A critical point for more beneficial BNCT is to achieve a high delivery amount of ¹⁰B to tumor cells; however, it is considered to be more important to maximize the TBR of ¹⁰B uptake for proper therapeutic efficacy in tumors with less damage to normal tissues. L-BPA is currently used as a ¹⁰B carrier molecule to tumors, and although some preliminary evidence for the therapeutic effectiveness of BNCT using L-BPA has been reported, clinical outcomes are still considered to be unsatisfactory [30, 31]. The major limitation of BNCT efficacy is the relatively low TBR of ¹⁰B uptake [6]. Tentative BBB-D using hyperosmotic agents or sonication has been proposed to facilitate the brain tumor uptake of L-BPA/¹⁸F-FBPA [4, 15]. When an intracarotid injection of L-BPA was combined with a pretreatment with hyperosmotic mannitol, the TBR of L-BPA was 1.3–1.6-fold higher in F98 glioma than in the non-treated control [4, 15]. However, in addition to BBB-D, the administration of mannitol increases the glomerular filtration rate and renal blood flow [32], which may affect the kinetics and delivery of L-BPA to tissues due to a change in the excretion rate from the blood to the urinary tract. Another pretreatment with focused ultrasound sonication also enhanced the TBR of ¹⁸F-FBPA into the brain tumor by up to 1.75-fold that of the non-treated control [16]. One of the difficulties associated with BBB-D is possible neurotoxicity that may result in the exposure of normal brain tissues to toxic materials. Although L-BPA is not known to be neurotoxic, BBB-D further disseminates ¹⁰B-BPA as well as ¹⁸F-FBPA not only to tumor cells, but also to normal brain tissues that have an intact BBB before manipulations. Furthermore, since these BBB-D manipulations require pre-treatments with drugs or sonication prior to the administration of BPA, the delivery of BPA into tumor cells may be affected by individual responses to these pre-treatments, which are difficult to predict prior to BNCT. In contrast, the present results suggested that D-isomerization improved the TBRs of ¹⁸F-FBPA in C6 glioma without any pre-treatments. Based on the higher TRB of D-¹⁸F-FBPA than L-¹⁸F-FBPA, the D-isomerization of BPA may have potential as a method to improve the TBR of ¹⁰B uptake. Further animal studies are needed not only to investigate the effects of the D-isomerization of BPA on TBR improvement, but also to evaluate treatment efficacy with BNCT.

The present study demonstrated the potential of D-¹⁸F-FBPA as a better brain tumor imaging agent with higher TBR than its original L-isomer and previously reported tyrosine-based PET imaging agents. D-isomerization was more effective for ¹⁸F-FBPA than ¹¹C-CMT to improve TBR for brain tumor imaging agents. This improved TBR of D-¹⁸F-FBPA without any pre-treatments, such as tentative BBB-D using hyperosmotic agents or sonication, suggests that the D-isomerization of BPA results in the more selective accumulation of ¹⁰B in tumor cells that is more effective and less toxic than conventional L-BPA.
□ □ □ □ □
Reproduce, word for word, the part of the BNCT passage starting with "The present study" and going on through "than conventional L-BPA.".

▶ **Supplied records**
□ □ □ □ □
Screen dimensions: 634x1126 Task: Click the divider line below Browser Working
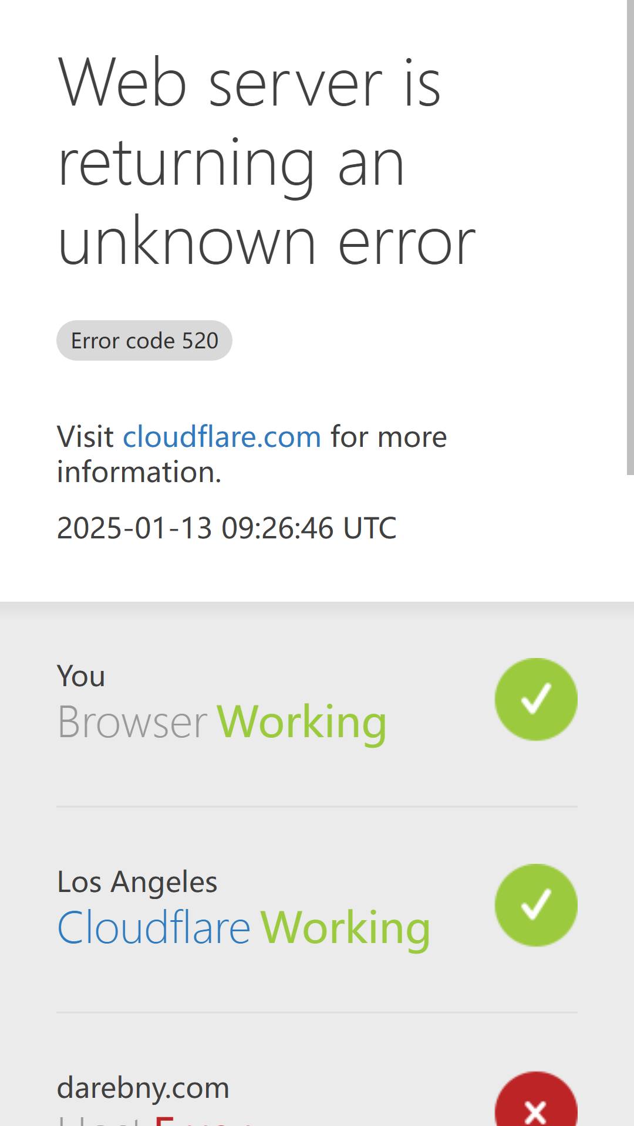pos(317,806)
□ □ □ □ □
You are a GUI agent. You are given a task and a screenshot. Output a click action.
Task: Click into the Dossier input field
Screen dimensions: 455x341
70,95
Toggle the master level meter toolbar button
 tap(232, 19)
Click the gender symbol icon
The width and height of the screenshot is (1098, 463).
□ □ □ □ □
▶ **The answer**
The present study demonstrated the potential of D-¹⁸F-FBPA as a better brain tumor imaging agent with higher TBR than its original L-isomer and previously reported tyrosine-based PET imaging agents. D-isomerization was more effective for ¹⁸F-FBPA than ¹¹C-CMT to improve TBR for brain tumor imaging agents. This improved TBR of D-¹⁸F-FBPA without any pre-treatments, such as tentative BBB-D using hyperosmotic agents or sonication, suggests that the D-isomerization of BPA results in the more selective accumulation of ¹⁰B in tumor cells that is more effective and less toxic than conventional L-BPA.